06 June 2017
The quick and easy answer to this question is no.
However, please don’t stop reading, it is important to understand why this is the case and consider what reasons you may have for believing a break is necessary.
If you feel your child needs a break because they consistently pulls at one ear or is exceptionally adverse or disturbed by the hearing device discuss this with your therapist or audiologist as the settings could potentially need some adjustment or the moulds may not be fitting properly.
However, if you feel that your child needs a break because they seem tired or because they have done well at keeping the device on for most of the day, this is what we might call an AVT faux pas.
A child should never consider taking the hearing aids off as a reward. What we do want is to make being a good listener part of your child’s personality. Your child should want to have their hearing device on.
How do we achieve this?
Your child will need to keep the device on for all waking hours as this will allow them to experience the benefit of accessing a variety of sounds in a variety of contexts. It is with frequent exposure to all sounds when a child will begin realise what is being missed out on. Trust that this will happen eventually! Believe it or not some children eventually want to sleep with their technology on.
To put it into perspective this is a great story from one of our therapists:
“When I was nine years old I received glasses. I initially refused to wear them as I was able to get by, by squinting at the board and filling in unknown words using context or peering at my friend’s paper. Once I was finally convinced to wear my glasses (heavily bribed) I was amazed at how much detail I had been missing. I remember distinctly that I could see individual leaves on the trees instead of a fuzzy green cloud which I had no idea was common sight to everyone else.”

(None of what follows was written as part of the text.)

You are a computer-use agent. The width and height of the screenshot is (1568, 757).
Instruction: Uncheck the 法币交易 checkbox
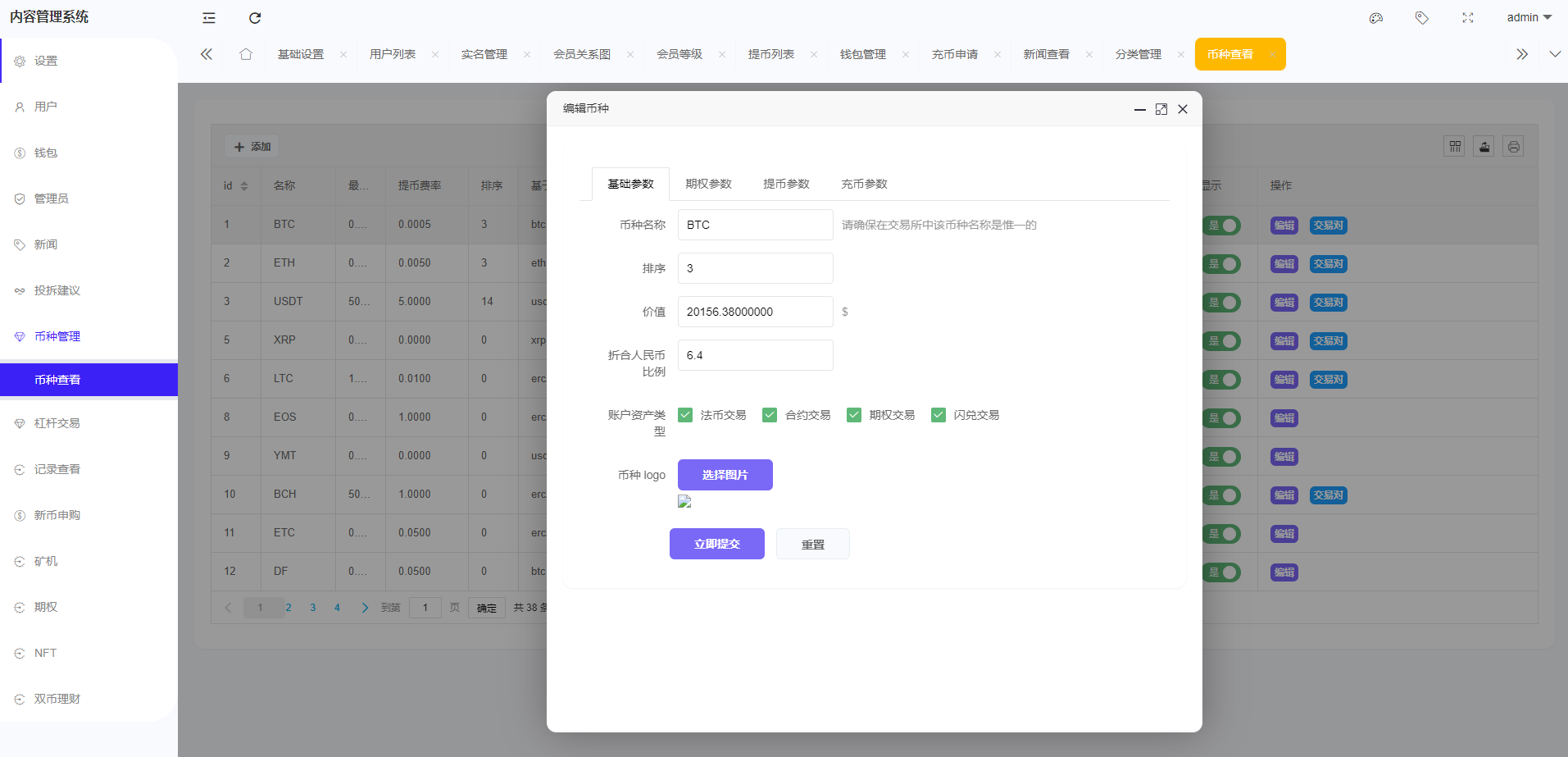(685, 415)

However, we need to acknowledge that there is a difference between the kind of visual deprivation that requires glasses and the auditory deprivation that requires a hearing device. Glasses can instantly be put on and objects may be viewed clearly and everything you missed out on exists there in front of you. While it is true you can put a hearing device on and hear, it does not at all mean that you can immediately understand or make sense of what you are hearing – it is not “all there in front of you”; that understanding only develops with consistent exposure and repetition in different contexts. There is a critical period for developing speech and language that occurs in the early years of life (current research states the first 3 years) and of course the earlier the exposure and intervention the better.
Our therapists can often be heard saying a child will only produce what they can hear. A lack of access to speech sounds will impact articulation. Back to the analogy of needing glasses, seeing a fuzzy green cloud on top of a tree trunk was not really seeing the entirety and the complexity of a tree. You merely get the “gist” of a tree. The ability to see those individual leaves on the trees is similar to being able to hear those individual speech sounds. It is the detail that makes the difference. We don’t need a break from seeing clearly just as we don’t need a break from hearing clearly.

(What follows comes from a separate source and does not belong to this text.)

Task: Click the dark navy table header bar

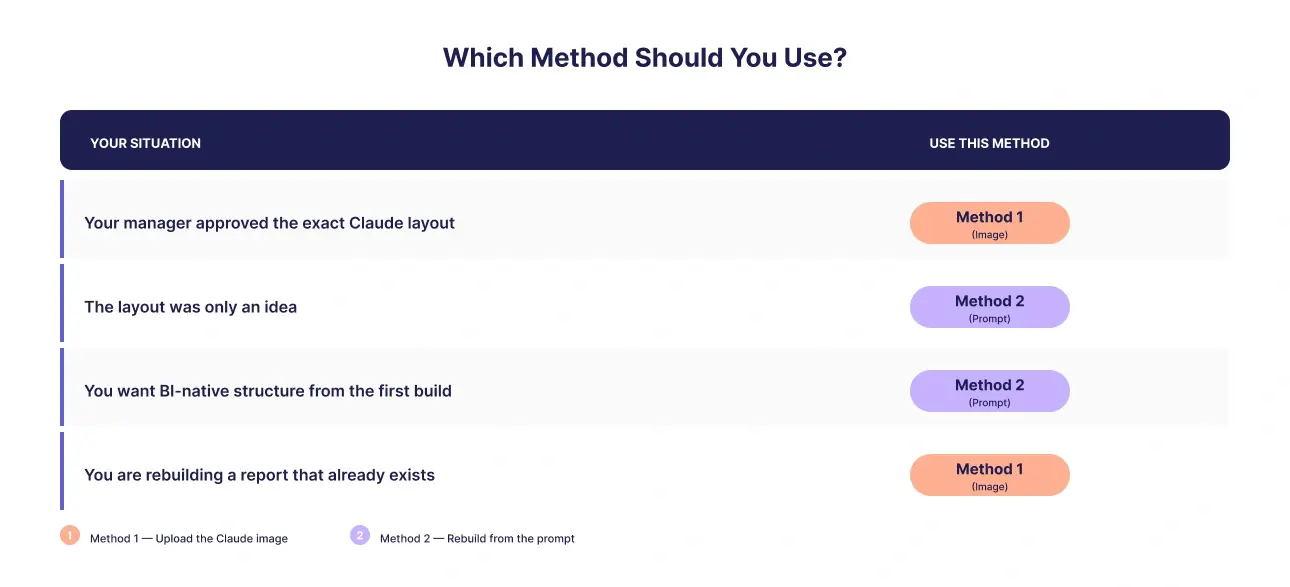Action: (x=645, y=140)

Wearing hearing aids for all waking hours applies to language development as well. Eighty percent of what children learn is learned incidentally. This means that the majority of what children learn happens through overhearing and watching others, and we are communicating all the time. If a child is only wearing a hearing device at school or at childcare they will miss out on much of the important day to day social and functional language that happens around the home as the range for hearing has significantly been reduced without appropriate technology.
So hopefully you read past the first sentence of this article, which offered a quick answer of “no” so that you can understand the importance of keeping a hearing device on for all waking hours.
We do realise though that children can be stubborn and some will make it their mission to try and take off their device. Every parent goes through this battle of wills with their child. We have even heard stories of cochlear implants being thrown out of the car window (luckily they are magnetised and stick to the car).
Remember that your therapist is also there to guide and support you and to provide you with a range of ideas and strategies to help you through challenging moments in your child’s development, or talk to some other parents – they always have the best advice for this.